How To Use Your Chromecast In A Hotel Room

Google's Chromecast is one of the most useful streaming dongles ever invented -- but its functionality falls down as soon as your internet access is restricted or just not available at all. Getting a Chromecast working in a hotel room isn't easy, but it is possible. These are the tricks you can try.

Image: Gizmodo

As well as some internet access for your Chromecast, you're also going to need a big screen TV with a HDMI input, and a power socket for the Google-made device. If your hotel of choice is kind enough to provide both, you're on your way.

It's also impossible for us to cover every single hotel setup out there -- you may be able to work out some hack of your own to get everything up and running that we haven't mentioned -- but these are the main approaches to take. If you've got any tips to share, let us know in the comments.

Connecting to the hotel's internet

If the hotel you're staying in has fast, unrestricted internet that doesn't require extra credentials beyond a password login (and we've seen some that do), then you're on your way.
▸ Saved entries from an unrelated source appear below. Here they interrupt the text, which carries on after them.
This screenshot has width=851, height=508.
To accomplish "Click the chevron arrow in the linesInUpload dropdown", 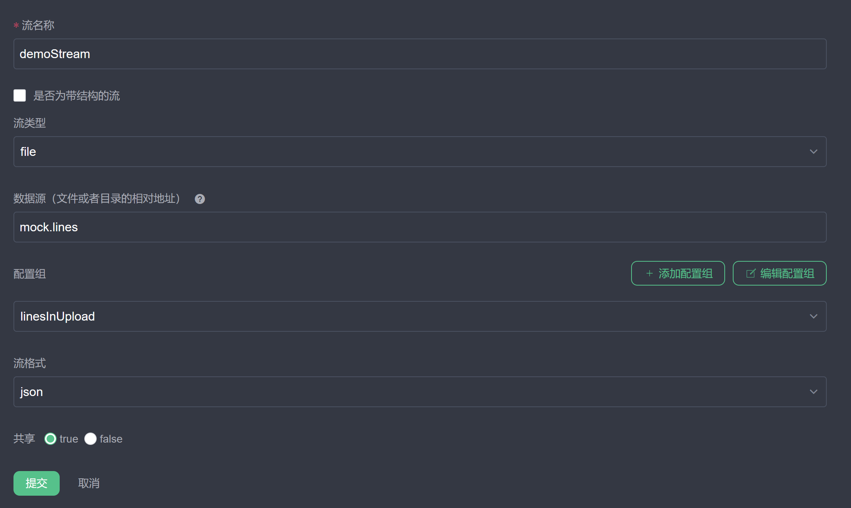I will (813, 316).
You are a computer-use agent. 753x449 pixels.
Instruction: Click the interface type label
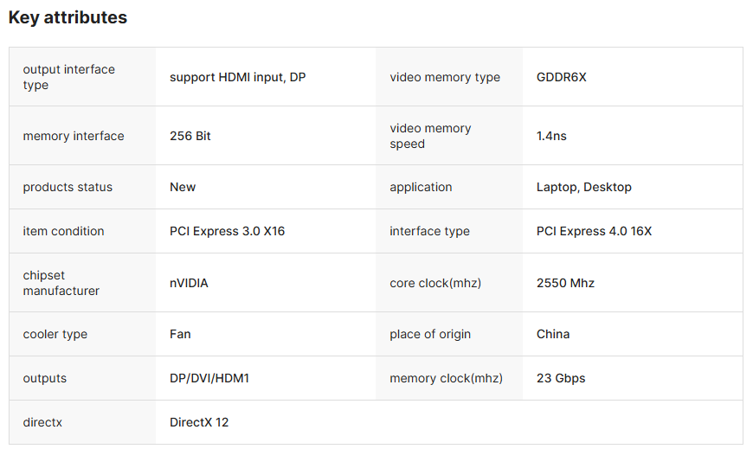(429, 232)
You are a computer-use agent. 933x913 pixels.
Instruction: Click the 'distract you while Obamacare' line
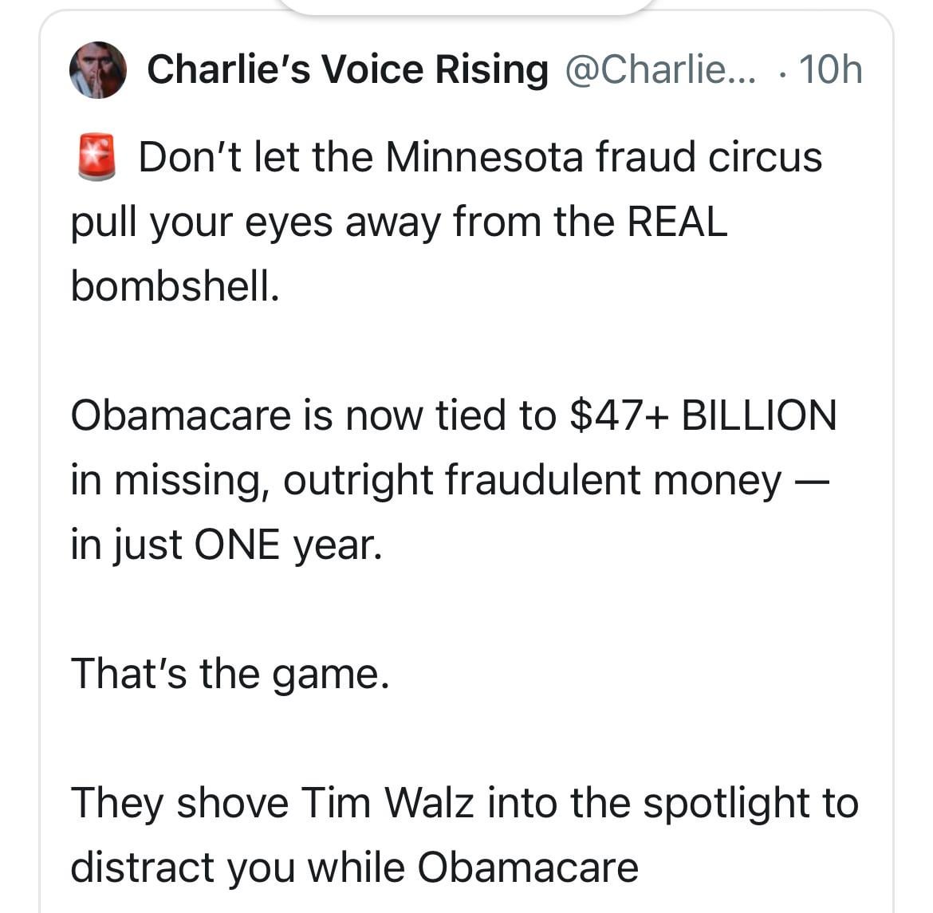(x=355, y=868)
You can set up your Chromecast as you would at home or at a friend's house.

As usual the Google Home app for Android or iOS is your way in. Through your phone you can tell the Chromecast the Wi-Fi network to connect to, and the password to get on to it, if required. The Chromecast connects directly to the web and can get streaming as normal.
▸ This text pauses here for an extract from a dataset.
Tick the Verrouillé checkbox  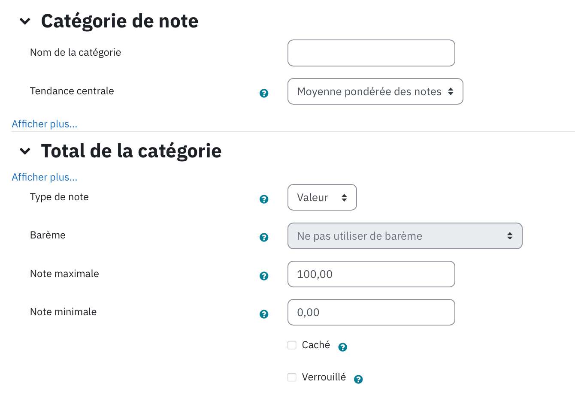292,377
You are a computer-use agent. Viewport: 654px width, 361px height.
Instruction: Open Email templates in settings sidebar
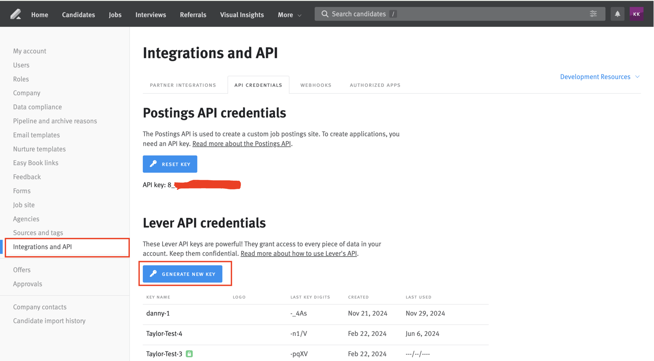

Setting up a Wi-Fi hotspot

Many hotels ask for an extra level of authentication (a room number, a voucher code, an email address), and the current Chromecasts just aren't built to connect to a network with this kind of added complexity. The next-best solution is to set up a local wi-fi hotspot, although it's not exactly straightforward.

There are all kinds of options here, but you need another device with you. You can do it on the most recent version of Windows 10 using the built-in mobile hotspot feature, and you can do it natively on macOS too -- but only if you have an ethernet connection available in the hotel room.

Android and iOS are both capable of creating mobile hotspots as well without any third-party apps, so this is an option as long as you've got a strong cellular signal in your hotel room, a generous data plan, and you're not doing the actual casting from the phone itself. (You won't be able to run a hotspot from and cast from the same device).

Finally, there's also the option of a travel router -- but in most scenarios you're again hobbled by needing a wired Ethernet connection somewhere in your hotel room you can then convert to wi-fi, or a SIM card and a data plan, which isn't ideal because you're then streaming over a cellular connection (unless you've got some local media to use).

Even routers that can take the hotel's wi-fi network and turn it into a new, private Wi-Fi network still come up against a login page based on what we can tell from the testing we've done ourselves and the collective wisdom of Reddit, though your mileage may vary.

If there is a wired access point you can use in your hotel chains of choice, then everything's straightforward: your pocket router gives you control over the Wi-Fi network you set up, making it much easier to connect. What's more, the newest Chromecast has an Ethernet port built into the power adaptor, so you may not need a router at all, depending on how the network's been configured in your hotel.

Registering your Chromecast with the hotel network

There is one other way to get your Chromecast connected which is to somehow register its MAC address without actually going through the official setup process. It's a fiddly solution, but it has been known to work.

The MAC address for your Chromecast, which can be used to identify it as a device on the hotel network, appears in the Home app during the setup process, so start this as normal and then make a note of it once it appears.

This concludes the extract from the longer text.